Of course, as Nowviskie, Drucker, and their Temporal Modelling Project collaborators remind us — see part 1 of these Nowsliding Tales for context — the simple act of remembering and thinking about these distant times, places, and events during this activity would subject me to the noncorporeal Time Travel experience of nowsliding.

As my “now” slid easily from fleeting memory to memory, I experienced how dormant personal memories have a way of moving to “long-term storage and retrieval” in “topical boxes” rather than their remaining at easy access by strict chronology. Through this experience-filtering process, our personal memories may become so compartmentalized that we need an embarrassing facepalm-worthy triggering event to reveal the critical connections between separately-siloed memories of key events in our lives.

The A-Ha! Moment that led to my realization of uncharted memory connections came during my recent work on two stories as part of the W&L Tall Tales publication. I had this insight-triggering moment while preserving and reflecting on my undergraduate experience at Washington & Lee University in the early 1970s — a time that was both post-Woodstock and post-Four-Dead-In-Ohio.

For context, let’s take a look at the scale of Old Man Jim’s lifetime compared to my 10-year-old Lil’ Jimmie:

The two stories I had worked on and that led to my nowslide-induced insights were as different as night and day.

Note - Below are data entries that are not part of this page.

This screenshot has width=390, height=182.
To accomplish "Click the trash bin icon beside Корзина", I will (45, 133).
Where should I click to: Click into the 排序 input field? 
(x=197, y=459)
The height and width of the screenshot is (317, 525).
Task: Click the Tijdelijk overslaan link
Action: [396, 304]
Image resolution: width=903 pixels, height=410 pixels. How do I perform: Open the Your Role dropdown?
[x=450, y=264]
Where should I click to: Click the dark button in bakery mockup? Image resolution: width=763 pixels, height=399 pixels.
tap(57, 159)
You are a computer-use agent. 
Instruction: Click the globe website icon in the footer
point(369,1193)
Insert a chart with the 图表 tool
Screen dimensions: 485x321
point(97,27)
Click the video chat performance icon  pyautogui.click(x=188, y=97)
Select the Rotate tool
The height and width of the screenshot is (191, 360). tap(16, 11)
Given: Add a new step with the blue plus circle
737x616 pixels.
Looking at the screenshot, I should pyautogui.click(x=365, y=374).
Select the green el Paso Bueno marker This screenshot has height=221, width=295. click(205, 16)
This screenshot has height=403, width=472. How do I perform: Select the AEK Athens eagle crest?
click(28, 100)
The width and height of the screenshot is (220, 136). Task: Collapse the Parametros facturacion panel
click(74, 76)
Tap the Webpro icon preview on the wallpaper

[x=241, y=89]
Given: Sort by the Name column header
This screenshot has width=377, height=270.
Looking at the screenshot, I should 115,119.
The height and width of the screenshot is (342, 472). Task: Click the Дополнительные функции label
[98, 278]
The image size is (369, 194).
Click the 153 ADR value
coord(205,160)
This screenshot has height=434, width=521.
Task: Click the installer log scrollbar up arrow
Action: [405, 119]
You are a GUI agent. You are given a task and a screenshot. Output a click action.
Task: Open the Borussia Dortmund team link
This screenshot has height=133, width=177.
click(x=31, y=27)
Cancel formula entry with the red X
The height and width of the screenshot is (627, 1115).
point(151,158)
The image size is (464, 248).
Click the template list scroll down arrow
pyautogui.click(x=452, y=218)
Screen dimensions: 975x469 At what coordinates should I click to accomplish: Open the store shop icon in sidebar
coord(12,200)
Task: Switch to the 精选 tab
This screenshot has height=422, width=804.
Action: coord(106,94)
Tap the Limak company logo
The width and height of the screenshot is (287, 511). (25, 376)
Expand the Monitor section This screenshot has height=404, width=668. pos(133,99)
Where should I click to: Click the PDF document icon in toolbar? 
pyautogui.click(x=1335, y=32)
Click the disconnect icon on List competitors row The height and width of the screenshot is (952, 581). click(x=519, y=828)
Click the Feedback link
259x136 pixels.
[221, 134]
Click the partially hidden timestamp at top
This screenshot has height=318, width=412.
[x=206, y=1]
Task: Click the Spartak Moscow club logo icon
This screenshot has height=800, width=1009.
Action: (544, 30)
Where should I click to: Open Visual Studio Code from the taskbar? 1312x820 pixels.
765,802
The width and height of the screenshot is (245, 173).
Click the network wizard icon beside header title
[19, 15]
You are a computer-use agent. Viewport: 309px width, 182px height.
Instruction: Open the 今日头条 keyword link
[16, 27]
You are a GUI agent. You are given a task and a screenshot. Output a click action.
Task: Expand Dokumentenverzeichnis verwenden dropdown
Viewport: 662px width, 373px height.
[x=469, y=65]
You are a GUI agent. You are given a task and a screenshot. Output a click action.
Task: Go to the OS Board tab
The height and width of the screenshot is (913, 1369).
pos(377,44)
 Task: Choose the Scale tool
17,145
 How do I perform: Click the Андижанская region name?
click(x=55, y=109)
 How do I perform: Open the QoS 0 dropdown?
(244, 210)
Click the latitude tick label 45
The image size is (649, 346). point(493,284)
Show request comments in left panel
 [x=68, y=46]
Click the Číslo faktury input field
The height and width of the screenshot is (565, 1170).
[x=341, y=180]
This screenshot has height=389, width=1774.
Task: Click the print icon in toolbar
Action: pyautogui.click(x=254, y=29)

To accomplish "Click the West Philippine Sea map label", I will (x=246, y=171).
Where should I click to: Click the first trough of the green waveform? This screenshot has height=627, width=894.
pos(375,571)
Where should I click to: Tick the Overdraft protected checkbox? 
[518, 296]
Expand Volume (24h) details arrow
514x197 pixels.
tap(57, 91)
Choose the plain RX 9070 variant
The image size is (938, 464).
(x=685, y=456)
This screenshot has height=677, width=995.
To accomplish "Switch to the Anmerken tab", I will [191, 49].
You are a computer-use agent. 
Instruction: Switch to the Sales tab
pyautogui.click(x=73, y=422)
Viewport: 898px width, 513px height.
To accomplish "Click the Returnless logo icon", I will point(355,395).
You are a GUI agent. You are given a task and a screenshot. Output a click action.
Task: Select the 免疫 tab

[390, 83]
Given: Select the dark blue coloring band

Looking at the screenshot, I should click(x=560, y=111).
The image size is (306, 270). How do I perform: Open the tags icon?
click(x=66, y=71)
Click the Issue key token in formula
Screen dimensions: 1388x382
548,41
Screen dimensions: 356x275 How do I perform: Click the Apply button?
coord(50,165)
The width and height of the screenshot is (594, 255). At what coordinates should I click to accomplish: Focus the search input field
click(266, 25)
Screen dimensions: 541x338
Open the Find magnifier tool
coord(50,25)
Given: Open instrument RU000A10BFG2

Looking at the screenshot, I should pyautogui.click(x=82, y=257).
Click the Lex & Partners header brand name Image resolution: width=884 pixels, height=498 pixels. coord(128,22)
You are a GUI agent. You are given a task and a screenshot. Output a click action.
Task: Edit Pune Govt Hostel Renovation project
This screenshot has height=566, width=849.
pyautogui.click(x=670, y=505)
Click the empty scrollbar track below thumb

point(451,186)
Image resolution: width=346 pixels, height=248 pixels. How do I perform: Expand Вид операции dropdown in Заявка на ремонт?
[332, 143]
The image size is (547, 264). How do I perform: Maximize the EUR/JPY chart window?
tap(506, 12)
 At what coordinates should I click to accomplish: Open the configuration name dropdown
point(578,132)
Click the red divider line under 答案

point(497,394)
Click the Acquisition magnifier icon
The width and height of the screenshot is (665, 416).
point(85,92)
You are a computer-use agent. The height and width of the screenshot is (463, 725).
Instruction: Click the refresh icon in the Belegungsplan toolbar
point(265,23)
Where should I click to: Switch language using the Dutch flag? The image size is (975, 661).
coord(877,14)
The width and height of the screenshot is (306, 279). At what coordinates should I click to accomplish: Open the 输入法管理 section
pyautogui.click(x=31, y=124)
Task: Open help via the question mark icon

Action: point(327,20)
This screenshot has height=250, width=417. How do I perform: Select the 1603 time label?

The first was a truly tall tale about the ill-fated and prankster-driven Rockbridge Open: “Fear, Loathing & Croquet in Post-Woodstock Lexington, Virginia”. The second was a W&L-focused trip back to the tumultuous days following our Four Dead In Ohio Moment after the Kent State Massacre at the start of the great Student Strike of 1970: “How Gentlemen Do Revolution.”

In my mind these Lived Experience Events were remembered as distinctly different as they could possibly be:

The intense and emotionally-charged terms associated with the “tragedy” box of my diagram above are the result of my having gone home to Baltimore after we shut down W&L. For roughly six weeks or so, I was what the Press of the day would call “an outside agitator” working with my fellow students to help close Baltimore and Washington area universities, colleges, and community colleges.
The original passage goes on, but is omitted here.